## [TASK TO COMPLETE]
Copy out every line of the listing below word for word, leaving nothing out and changing nothing.

Item coordinate data:
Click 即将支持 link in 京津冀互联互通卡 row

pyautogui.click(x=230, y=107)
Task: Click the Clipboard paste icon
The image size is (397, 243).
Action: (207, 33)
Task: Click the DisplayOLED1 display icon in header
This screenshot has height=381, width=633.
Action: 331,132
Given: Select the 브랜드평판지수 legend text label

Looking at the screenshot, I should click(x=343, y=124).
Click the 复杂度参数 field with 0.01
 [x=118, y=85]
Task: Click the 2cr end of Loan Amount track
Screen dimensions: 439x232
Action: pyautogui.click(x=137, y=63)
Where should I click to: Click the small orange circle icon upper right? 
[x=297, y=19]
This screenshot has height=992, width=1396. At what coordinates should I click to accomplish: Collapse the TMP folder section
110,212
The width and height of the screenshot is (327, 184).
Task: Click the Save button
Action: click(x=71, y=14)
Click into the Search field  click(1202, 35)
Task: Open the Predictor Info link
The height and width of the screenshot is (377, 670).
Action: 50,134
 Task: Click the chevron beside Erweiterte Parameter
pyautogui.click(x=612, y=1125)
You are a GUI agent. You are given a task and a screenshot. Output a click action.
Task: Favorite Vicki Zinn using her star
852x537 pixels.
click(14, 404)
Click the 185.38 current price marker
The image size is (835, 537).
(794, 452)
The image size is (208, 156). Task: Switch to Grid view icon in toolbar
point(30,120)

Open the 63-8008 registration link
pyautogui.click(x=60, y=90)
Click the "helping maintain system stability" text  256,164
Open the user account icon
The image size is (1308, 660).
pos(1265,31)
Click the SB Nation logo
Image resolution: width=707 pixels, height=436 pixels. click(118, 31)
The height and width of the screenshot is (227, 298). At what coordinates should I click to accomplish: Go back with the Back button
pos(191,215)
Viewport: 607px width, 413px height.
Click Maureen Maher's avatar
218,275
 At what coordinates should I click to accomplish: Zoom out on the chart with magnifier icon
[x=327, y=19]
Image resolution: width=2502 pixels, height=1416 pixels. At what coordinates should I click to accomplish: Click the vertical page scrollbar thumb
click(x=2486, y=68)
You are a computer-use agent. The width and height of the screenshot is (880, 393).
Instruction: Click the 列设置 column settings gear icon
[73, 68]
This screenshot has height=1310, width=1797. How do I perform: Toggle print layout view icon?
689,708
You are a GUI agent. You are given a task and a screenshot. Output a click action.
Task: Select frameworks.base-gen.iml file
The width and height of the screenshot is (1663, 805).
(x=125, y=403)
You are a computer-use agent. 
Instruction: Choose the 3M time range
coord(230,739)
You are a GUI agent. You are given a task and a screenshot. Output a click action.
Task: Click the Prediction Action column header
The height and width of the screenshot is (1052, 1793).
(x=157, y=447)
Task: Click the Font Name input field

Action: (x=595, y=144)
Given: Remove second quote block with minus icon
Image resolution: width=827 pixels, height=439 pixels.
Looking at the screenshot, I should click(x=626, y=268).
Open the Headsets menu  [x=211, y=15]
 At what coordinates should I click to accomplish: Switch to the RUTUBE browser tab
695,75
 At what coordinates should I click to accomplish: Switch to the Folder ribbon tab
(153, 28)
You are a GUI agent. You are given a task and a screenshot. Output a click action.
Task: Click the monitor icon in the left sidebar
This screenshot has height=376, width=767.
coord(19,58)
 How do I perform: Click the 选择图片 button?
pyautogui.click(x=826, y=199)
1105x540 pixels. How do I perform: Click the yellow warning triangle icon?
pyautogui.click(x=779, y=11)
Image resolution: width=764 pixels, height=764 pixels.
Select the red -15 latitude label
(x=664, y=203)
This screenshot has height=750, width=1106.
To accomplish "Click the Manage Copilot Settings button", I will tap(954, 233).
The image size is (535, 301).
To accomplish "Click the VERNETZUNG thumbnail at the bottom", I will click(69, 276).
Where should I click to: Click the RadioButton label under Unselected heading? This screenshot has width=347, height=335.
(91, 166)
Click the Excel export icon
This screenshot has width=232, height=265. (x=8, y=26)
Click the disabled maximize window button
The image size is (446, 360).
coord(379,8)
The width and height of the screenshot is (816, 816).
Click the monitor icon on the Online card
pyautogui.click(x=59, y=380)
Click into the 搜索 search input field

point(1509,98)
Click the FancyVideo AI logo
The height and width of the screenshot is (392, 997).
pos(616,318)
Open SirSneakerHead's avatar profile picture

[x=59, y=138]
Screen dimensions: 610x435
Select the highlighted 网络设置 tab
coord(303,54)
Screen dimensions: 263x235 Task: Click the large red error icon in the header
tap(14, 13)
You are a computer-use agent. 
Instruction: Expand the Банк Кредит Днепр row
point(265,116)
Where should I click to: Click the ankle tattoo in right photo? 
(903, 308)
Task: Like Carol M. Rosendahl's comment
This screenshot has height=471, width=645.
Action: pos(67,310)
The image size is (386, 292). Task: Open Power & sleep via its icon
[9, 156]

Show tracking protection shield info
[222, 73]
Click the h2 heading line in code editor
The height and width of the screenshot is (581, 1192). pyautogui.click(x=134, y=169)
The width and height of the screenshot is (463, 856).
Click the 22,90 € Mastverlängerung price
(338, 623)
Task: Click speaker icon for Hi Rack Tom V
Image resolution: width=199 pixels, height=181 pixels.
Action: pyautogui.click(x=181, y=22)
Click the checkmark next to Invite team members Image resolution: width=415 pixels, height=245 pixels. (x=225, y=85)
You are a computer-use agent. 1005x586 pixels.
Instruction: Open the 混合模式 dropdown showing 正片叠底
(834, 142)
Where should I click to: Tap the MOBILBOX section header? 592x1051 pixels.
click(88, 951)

## [TASK SOLUTION]
Click 即将支持 link in 京津冀互联互通卡 row

pyautogui.click(x=230, y=107)
Task: Click the Clipboard paste icon
The image size is (397, 243).
Action: (207, 33)
Task: Click the DisplayOLED1 display icon in header
This screenshot has height=381, width=633.
Action: 331,132
Given: Select the 브랜드평판지수 legend text label

Looking at the screenshot, I should click(x=343, y=124).
Click the 复杂度参数 field with 0.01
 [x=118, y=85]
Task: Click the 2cr end of Loan Amount track
Screen dimensions: 439x232
Action: pyautogui.click(x=137, y=63)
Where should I click to: Click the small orange circle icon upper right? 
[x=297, y=19]
This screenshot has height=992, width=1396. At what coordinates should I click to accomplish: Collapse the TMP folder section
110,212
The width and height of the screenshot is (327, 184).
Task: Click the Save button
Action: click(x=71, y=14)
Click into the Search field  click(1202, 35)
Task: Open the Predictor Info link
The height and width of the screenshot is (377, 670).
Action: 50,134
 Task: Click the chevron beside Erweiterte Parameter
pyautogui.click(x=612, y=1125)
You are a GUI agent. You are given a task and a screenshot. Output a click action.
Task: Favorite Vicki Zinn using her star
852x537 pixels.
click(14, 404)
Click the 185.38 current price marker
The image size is (835, 537).
(794, 452)
The image size is (208, 156). Task: Switch to Grid view icon in toolbar
point(30,120)

Open the 63-8008 registration link
pyautogui.click(x=60, y=90)
Click the "helping maintain system stability" text  256,164
Open the user account icon
The image size is (1308, 660).
pos(1265,31)
Click the SB Nation logo
Image resolution: width=707 pixels, height=436 pixels. click(118, 31)
The height and width of the screenshot is (227, 298). At what coordinates should I click to accomplish: Go back with the Back button
pos(191,215)
Viewport: 607px width, 413px height.
Click Maureen Maher's avatar
218,275
 At what coordinates should I click to accomplish: Zoom out on the chart with magnifier icon
[x=327, y=19]
Image resolution: width=2502 pixels, height=1416 pixels. At what coordinates should I click to accomplish: Click the vertical page scrollbar thumb
click(x=2486, y=68)
You are a computer-use agent. The width and height of the screenshot is (880, 393).
Instruction: Click the 列设置 column settings gear icon
[73, 68]
This screenshot has height=1310, width=1797. How do I perform: Toggle print layout view icon?
689,708
You are a GUI agent. You are given a task and a screenshot. Output a click action.
Task: Select frameworks.base-gen.iml file
The width and height of the screenshot is (1663, 805).
(x=125, y=403)
You are a computer-use agent. 
Instruction: Choose the 3M time range
coord(230,739)
You are a GUI agent. You are given a task and a screenshot. Output a click action.
Task: Click the Prediction Action column header
The height and width of the screenshot is (1052, 1793).
(x=157, y=447)
Task: Click the Font Name input field

Action: (x=595, y=144)
Given: Remove second quote block with minus icon
Image resolution: width=827 pixels, height=439 pixels.
Looking at the screenshot, I should click(x=626, y=268).
Open the Headsets menu  [x=211, y=15]
 At what coordinates should I click to accomplish: Switch to the RUTUBE browser tab
695,75
 At what coordinates should I click to accomplish: Switch to the Folder ribbon tab
(153, 28)
You are a GUI agent. You are given a task and a screenshot. Output a click action.
Task: Click the monitor icon in the left sidebar
This screenshot has height=376, width=767.
coord(19,58)
 How do I perform: Click the 选择图片 button?
pyautogui.click(x=826, y=199)
1105x540 pixels. How do I perform: Click the yellow warning triangle icon?
pyautogui.click(x=779, y=11)
Image resolution: width=764 pixels, height=764 pixels.
Select the red -15 latitude label
(x=664, y=203)
This screenshot has height=750, width=1106.
To accomplish "Click the Manage Copilot Settings button", I will tap(954, 233).
The image size is (535, 301).
To accomplish "Click the VERNETZUNG thumbnail at the bottom", I will click(69, 276).
Where should I click to: Click the RadioButton label under Unselected heading? This screenshot has width=347, height=335.
(91, 166)
Click the Excel export icon
This screenshot has width=232, height=265. (x=8, y=26)
Click the disabled maximize window button
The image size is (446, 360).
coord(379,8)
The width and height of the screenshot is (816, 816).
Click the monitor icon on the Online card
pyautogui.click(x=59, y=380)
Click into the 搜索 search input field

point(1509,98)
Click the FancyVideo AI logo
The height and width of the screenshot is (392, 997).
pos(616,318)
Open SirSneakerHead's avatar profile picture

[x=59, y=138]
Screen dimensions: 610x435
Select the highlighted 网络设置 tab
coord(303,54)
Screen dimensions: 263x235 Task: Click the large red error icon in the header
tap(14, 13)
You are a computer-use agent. 
Instruction: Expand the Банк Кредит Днепр row
point(265,116)
Where should I click to: Click the ankle tattoo in right photo? 
(903, 308)
Task: Like Carol M. Rosendahl's comment
This screenshot has height=471, width=645.
Action: pos(67,310)
The image size is (386, 292). Task: Open Power & sleep via its icon
[9, 156]

Show tracking protection shield info
[222, 73]
Click the h2 heading line in code editor
The height and width of the screenshot is (581, 1192). pyautogui.click(x=134, y=169)
The width and height of the screenshot is (463, 856).
Click the 22,90 € Mastverlängerung price
(338, 623)
Task: Click speaker icon for Hi Rack Tom V
Image resolution: width=199 pixels, height=181 pixels.
Action: pyautogui.click(x=181, y=22)
Click the checkmark next to Invite team members Image resolution: width=415 pixels, height=245 pixels. (x=225, y=85)
You are a computer-use agent. 1005x586 pixels.
Instruction: Open the 混合模式 dropdown showing 正片叠底
(834, 142)
Where should I click to: Tap the MOBILBOX section header? 592x1051 pixels.
click(88, 951)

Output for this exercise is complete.